例えばある日突然に、



 これは一体どういう事なのだろうか。正直言って、もうどうにでもなれって気分だった。
 何の変哲もない、正直少し詰らないと感じる一日を終えて、ほんの少しの楽しみにとDVDを見ていた。 その途中で、一日分の疲れの波に押しやられていく自分を感じて眼を閉じた。DVDは勿論付けっぱなし。 ぐんぐんとまどろみに引き寄せられて、消す余裕なんてなかった。 また一から見直しね、って、別にそのシーンまで進めちゃえばいいだけなのに、それが嫌いなわたしはそんなことを考えたのが最後。
 夢は見なかったけれど、これが夢かしら?

「ここは、どこ?」

 いや、知っているけど。でも知らない。

「僕の家だけど?」

 床に倒れたわたしを覗き込む彼のことも知っているけど、知らない。
 いや、あり得ない。あるわけがない場所で、居るわけがない人。 さっきまで、確かにわたしは“ここ”を見ていて、“彼”を見ていた。 モニター越しに。

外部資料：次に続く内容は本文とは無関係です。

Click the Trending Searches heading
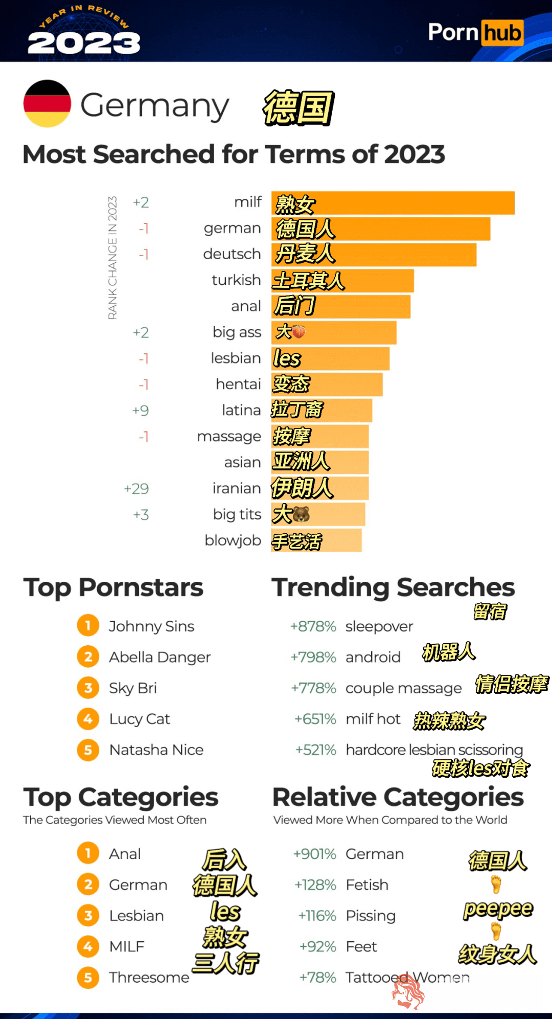The width and height of the screenshot is (552, 1019). pyautogui.click(x=393, y=587)

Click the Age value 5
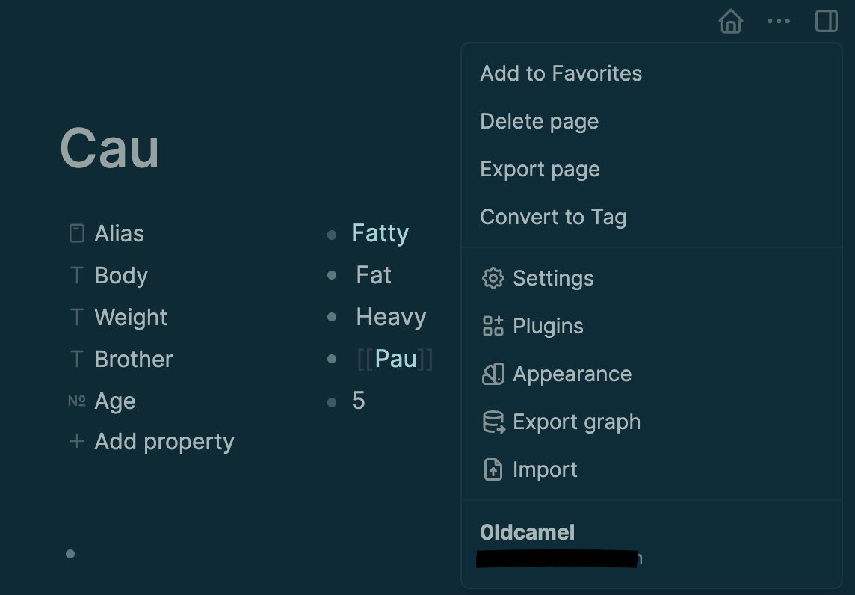coord(359,401)
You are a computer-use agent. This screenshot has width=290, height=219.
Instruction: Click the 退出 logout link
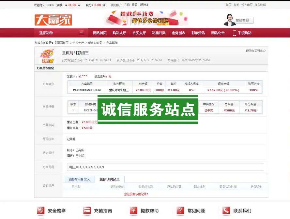coord(144,5)
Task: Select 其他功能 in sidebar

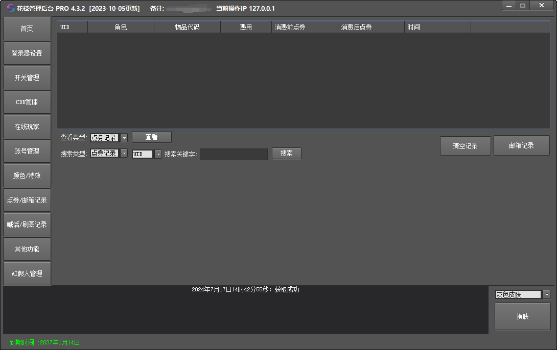Action: click(27, 249)
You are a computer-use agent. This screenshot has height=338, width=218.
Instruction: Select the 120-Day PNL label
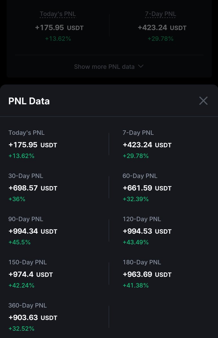click(142, 219)
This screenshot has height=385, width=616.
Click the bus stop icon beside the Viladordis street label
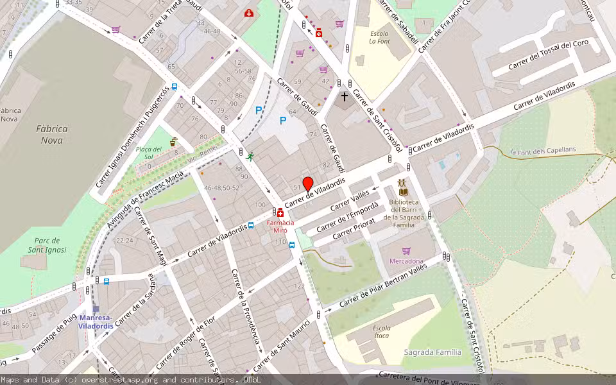tap(250, 227)
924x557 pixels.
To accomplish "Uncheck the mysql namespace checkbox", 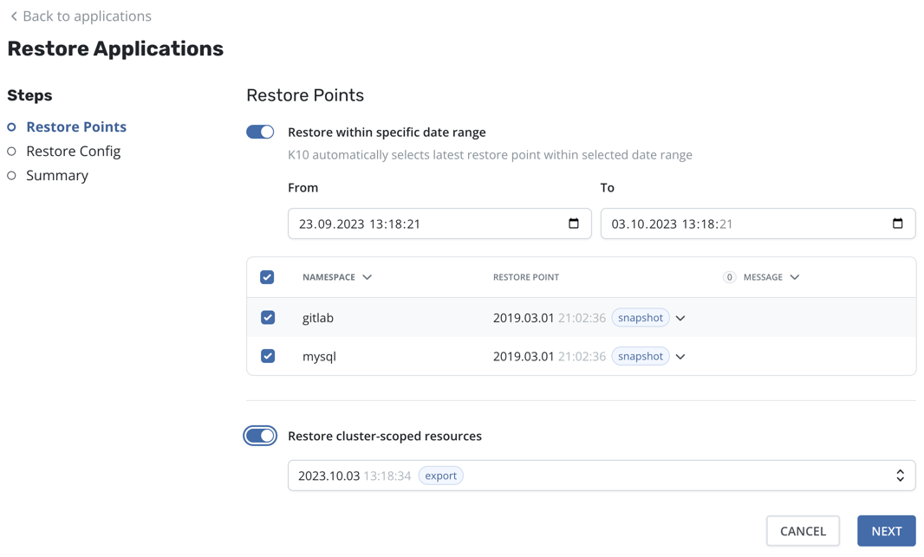I will pyautogui.click(x=268, y=356).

平たい彼を。アニメーションの彼を。けれどこんなに立体的でリアリティのあるそれは知らない。 乾いた笑いが出そうになって、けれど笑う気力なんてなかった。
 彼が差し出した手をとって上体を起こして、確りと彼を見た。 さらさらと艶やかな金の髪と、長い睫毛に縁取られた、透き通った青い目。 まるでビスクドールのガラス玉の眼みたいで少しだけ怖いと感じたと言ったら、 ルックスに重きを置く彼は悲しむだろうか。 服装こそ見たことのあるそれとは異なっているけれど、カラフルさや派手さはわたしの知っているそれに然り。 暖炉の様な所を見れば、炎が意思を持って震えた。もうわたしは溜息しか吐けなかった。

「あなた、だれ?」

 それは僕が聞きたいなぁ、と、その綺麗過ぎる顔を険しくした彼を、わたしは知っている。

「あれは、なに?」

 指さした先の暖炉で燃盛る目の付いた炎も、わたしは知っている。けれど聞かずにはいられない。
 誰かに言って欲しかった。わたしの言葉では、わたしの脳だけでは、わたしの考えだけでは、信じられないから。 いや…、信じたくなかったから。

「きみこそ誰だい?」

 ぐるりと見回したお世辞にもきれいとは言えない部屋も、不思議な円盤を持つ扉も、灰が積もり過ぎている暖炉も、二階へ続く階段も、何もかも知っている。 嘘だ、と言う脳と、少しだけドキドキしている心臓。顔だけではなく声も険しくした彼がそんなわたしの顎に手を添えて、 わたしの顔を彼の方へ戻した。

「誰だい?」

「わたし…は、。」

 この非現実の中で、名前だけがわたしのまま。わたしはわたしに言い聞かせるように自分の名前を彼に伝えた。 ピクリと自分の片眉が動くのを感じた。一瞬だけ生まれたこの違和感はなんだろう。